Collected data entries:
###
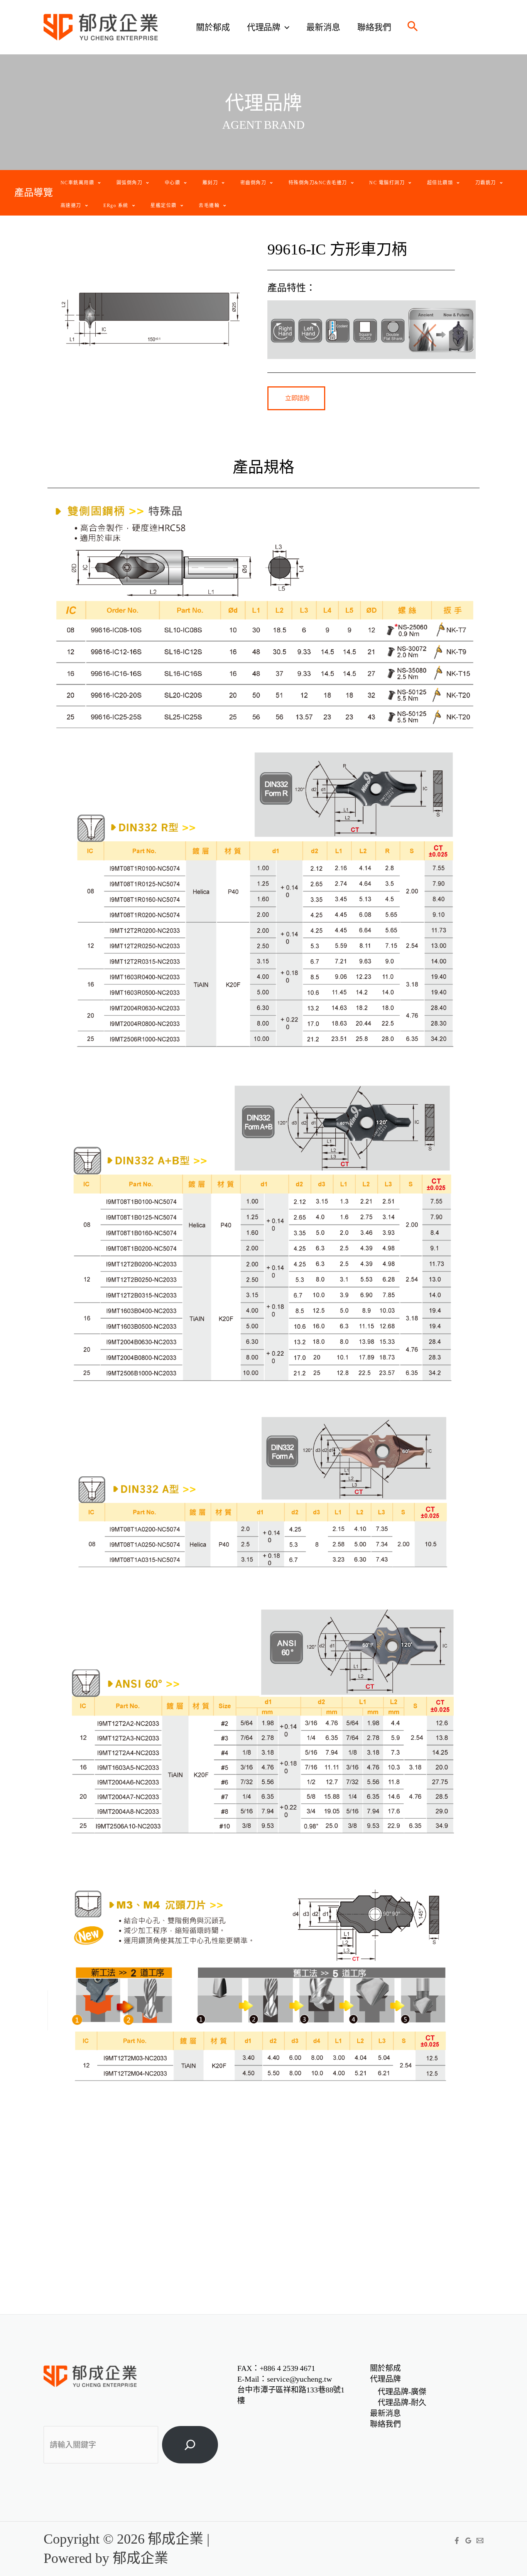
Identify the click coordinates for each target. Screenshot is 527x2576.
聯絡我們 (374, 27)
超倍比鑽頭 (440, 182)
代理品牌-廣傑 (402, 2391)
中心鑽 (173, 182)
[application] (284, 27)
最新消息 (323, 27)
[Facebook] (456, 2540)
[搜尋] (190, 2444)
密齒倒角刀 (253, 182)
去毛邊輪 (209, 205)
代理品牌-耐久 (402, 2402)
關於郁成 (213, 27)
###
Task requirements — Apart from the images, every line above is to be given again exactly.

Task answer —
Identify the click coordinates for each target. Screenshot is 527x2576.
聯絡我們 (374, 27)
超倍比鑽頭 (440, 182)
代理品牌-廣傑 (402, 2391)
中心鑽 (173, 182)
[application] (284, 27)
最新消息 (323, 27)
[Facebook] (456, 2540)
[搜尋] (190, 2444)
密齒倒角刀 (253, 182)
去毛邊輪 (209, 205)
代理品牌-耐久 (402, 2402)
關於郁成 (213, 27)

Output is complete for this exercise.